| ¿Es posible una educación para la paz?   Julián de Zubiría.
                     Semana
                      07- 2016  La inminencia de un acuerdo político con la guerrilla de las Farc nos obliga
                     reconstruir el tejido social desecho por la guerra. Nos exige recuperar la confianza perdida en los otros, que es una condición
                     sine qua non para la convivencia pacífica. Nos obliga a luchar contra  la cultura de que para lograr las metas
                     todo vale en la vida.   La educación
                     durante un periodo de guerra debe cultivar en los estudiantes la tolerancia y la empatía. Los efectos de la guerra
                     en Colombia no se resolverán creando de manera aislada y desarticulada la Cátedra de la Paz. Con un título análogo
                     al de esta columna, Jean Piaget, uno de los más influyentes psicólogos del siglo XX, escribió en 1931
                     un ensayo sobre el papel que le correspondía a la educación frente a la compleja situación vivida entre
                     las dos guerras mundiales. Su conclusión mantiene la sencillez que suele ser propia de las ideas profundas.   "Que cada uno, sin abandonar, su punto de vista, y sin tratar de
                     suprimir sus creencias y sus sentimientos, que hacen de él un hombre de carne y hueso, apegado a una porción
                     delimitada y viva del universo, aprenda a situarse en el conjunto de los otros hombres", escribió Piaget. Es decir
                     que la educación durante un periodo de guerra debe cultivar en los estudiantes la tolerancia y la empatía. Sus
                     ideas mantienen total vigencia. En especial para un país como Colombia, que por primera vez en décadas tiene
                     la oportunidad de resolver políticamente el conflicto más largo y cruento del continente americano en el último
                     siglo. Una guerra que ha generado la segunda tasa de desplazados más alta del mundo, sólo superada por Siria, 
                     y un número de desaparecidos que duplica el de la dictadura de Pinochet en Chile.
 
 Aun así,
                     hay un daño más complejo y estructural. Precisamente, el más silencioso: una cultura proclive a resolver
                     con patadas y tiros la diferencia de ideas, argumentos y posiciones ante los inevitables conflictos que cada día produce
                     la vida. La principal causa de muerte en Colombia es la intolerancia, esa incapacidad de reconocer que existen puntos de vista
                     e interpretaciones distintas a las nuestras. Es la incompetencia para aprehender de las diferencias porque olvidamos que la
                     diversidad es la mayor riqueza de la vida.
 
 Los países en guerra necesariamente conviven con la intolerancia.

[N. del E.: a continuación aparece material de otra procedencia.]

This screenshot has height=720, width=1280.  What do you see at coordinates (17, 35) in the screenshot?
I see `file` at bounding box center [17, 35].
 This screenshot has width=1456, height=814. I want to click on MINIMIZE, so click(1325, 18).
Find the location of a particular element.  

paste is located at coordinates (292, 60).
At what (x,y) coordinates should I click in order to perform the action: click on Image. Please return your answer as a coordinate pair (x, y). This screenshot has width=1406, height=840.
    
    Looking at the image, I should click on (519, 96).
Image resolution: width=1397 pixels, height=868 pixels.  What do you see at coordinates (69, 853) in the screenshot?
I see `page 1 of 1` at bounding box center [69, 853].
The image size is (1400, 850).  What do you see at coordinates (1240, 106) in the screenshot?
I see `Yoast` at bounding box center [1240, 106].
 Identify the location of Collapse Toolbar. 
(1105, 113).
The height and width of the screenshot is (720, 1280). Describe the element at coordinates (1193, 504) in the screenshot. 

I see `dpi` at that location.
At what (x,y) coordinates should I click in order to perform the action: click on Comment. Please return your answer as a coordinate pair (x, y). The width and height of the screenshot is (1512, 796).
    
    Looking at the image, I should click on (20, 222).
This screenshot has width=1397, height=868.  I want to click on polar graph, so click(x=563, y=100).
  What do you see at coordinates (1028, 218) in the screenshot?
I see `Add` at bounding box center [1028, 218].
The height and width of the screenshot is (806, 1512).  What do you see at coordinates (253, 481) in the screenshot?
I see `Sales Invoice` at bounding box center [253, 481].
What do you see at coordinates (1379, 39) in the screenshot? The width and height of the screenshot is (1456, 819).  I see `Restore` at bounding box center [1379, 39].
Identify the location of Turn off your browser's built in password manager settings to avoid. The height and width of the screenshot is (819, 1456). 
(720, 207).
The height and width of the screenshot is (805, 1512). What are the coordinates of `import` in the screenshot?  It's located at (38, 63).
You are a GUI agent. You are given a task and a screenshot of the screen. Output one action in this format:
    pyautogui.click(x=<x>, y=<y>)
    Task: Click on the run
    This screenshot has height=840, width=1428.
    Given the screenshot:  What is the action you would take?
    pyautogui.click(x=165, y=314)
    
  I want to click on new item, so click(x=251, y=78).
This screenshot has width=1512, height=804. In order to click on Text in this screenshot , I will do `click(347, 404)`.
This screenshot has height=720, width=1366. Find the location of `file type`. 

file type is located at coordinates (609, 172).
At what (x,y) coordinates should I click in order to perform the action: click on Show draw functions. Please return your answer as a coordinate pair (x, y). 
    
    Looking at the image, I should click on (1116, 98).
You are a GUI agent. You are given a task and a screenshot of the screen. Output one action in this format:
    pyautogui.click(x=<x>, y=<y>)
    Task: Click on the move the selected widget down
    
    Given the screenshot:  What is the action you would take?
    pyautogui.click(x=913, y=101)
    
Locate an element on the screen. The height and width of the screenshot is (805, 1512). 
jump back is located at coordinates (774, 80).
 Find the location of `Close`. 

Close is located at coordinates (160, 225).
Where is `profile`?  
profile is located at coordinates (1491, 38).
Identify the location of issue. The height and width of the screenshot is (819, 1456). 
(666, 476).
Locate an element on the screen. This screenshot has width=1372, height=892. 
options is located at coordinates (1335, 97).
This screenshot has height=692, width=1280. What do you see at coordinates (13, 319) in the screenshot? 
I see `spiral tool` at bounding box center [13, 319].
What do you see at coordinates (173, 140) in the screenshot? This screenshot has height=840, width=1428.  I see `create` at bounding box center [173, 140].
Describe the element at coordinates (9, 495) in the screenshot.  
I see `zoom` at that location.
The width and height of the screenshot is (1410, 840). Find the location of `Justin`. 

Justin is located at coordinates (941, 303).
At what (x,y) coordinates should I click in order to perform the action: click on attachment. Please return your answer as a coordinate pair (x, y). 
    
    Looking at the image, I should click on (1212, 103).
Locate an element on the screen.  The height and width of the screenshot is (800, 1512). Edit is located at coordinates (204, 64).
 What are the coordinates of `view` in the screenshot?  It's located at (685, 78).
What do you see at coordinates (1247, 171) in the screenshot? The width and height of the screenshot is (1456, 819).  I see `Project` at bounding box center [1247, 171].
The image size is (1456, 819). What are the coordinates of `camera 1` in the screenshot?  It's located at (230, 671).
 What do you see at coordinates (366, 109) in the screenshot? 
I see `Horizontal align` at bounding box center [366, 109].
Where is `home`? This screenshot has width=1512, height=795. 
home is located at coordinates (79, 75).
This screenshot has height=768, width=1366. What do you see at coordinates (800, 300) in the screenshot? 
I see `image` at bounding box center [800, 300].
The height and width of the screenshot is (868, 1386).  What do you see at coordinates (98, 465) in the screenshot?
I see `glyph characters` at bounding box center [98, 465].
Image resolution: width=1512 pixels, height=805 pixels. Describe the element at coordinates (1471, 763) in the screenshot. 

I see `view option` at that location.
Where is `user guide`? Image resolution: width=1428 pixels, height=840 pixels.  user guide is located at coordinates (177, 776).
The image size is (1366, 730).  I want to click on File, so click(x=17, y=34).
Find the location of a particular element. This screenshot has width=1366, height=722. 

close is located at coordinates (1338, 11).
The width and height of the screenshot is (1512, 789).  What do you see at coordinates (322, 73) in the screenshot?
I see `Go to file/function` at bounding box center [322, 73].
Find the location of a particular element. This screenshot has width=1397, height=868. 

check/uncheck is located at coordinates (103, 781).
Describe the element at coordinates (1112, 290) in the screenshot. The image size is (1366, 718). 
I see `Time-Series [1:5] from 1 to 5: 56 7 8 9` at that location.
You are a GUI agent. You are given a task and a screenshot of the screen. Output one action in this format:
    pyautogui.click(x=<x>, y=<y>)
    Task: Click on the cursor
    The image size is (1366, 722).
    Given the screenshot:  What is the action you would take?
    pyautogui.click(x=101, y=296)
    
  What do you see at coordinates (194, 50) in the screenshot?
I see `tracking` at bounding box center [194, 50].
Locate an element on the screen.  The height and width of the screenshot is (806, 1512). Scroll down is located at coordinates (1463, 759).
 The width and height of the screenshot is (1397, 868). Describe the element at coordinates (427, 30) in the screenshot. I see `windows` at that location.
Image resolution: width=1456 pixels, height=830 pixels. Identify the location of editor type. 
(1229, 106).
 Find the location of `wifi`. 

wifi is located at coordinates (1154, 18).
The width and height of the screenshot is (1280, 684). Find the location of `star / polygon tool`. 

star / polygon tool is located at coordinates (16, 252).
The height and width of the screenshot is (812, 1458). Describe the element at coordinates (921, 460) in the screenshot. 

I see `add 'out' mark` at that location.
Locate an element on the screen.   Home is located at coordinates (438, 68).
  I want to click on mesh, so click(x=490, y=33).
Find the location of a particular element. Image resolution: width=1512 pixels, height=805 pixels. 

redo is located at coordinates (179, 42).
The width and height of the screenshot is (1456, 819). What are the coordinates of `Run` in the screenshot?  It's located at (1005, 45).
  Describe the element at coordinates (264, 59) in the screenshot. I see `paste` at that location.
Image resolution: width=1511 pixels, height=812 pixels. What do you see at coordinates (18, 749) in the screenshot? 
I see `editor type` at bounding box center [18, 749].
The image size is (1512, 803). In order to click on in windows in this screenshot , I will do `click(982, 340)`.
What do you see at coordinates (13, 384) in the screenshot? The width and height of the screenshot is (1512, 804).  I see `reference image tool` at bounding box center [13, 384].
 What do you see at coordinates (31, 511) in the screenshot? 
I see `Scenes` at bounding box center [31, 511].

                     Esta enfermedad crece de manera exponencial si tres generaciones continuas no hemos tenido un solo día de paz. La intolerancia
                     se vive cada mañana en el tráfico, en las discusiones familiares y políticas, en los estadios deportivos
                     y hasta en las fiestas. El padre suele enviar a su hijo menor al colegio diciéndole que no se deje de los compañeros
                     porque "el mundo es de los vivos" y hasta hemos convertido en mandamiento la frase de "no dar ni perder papaya".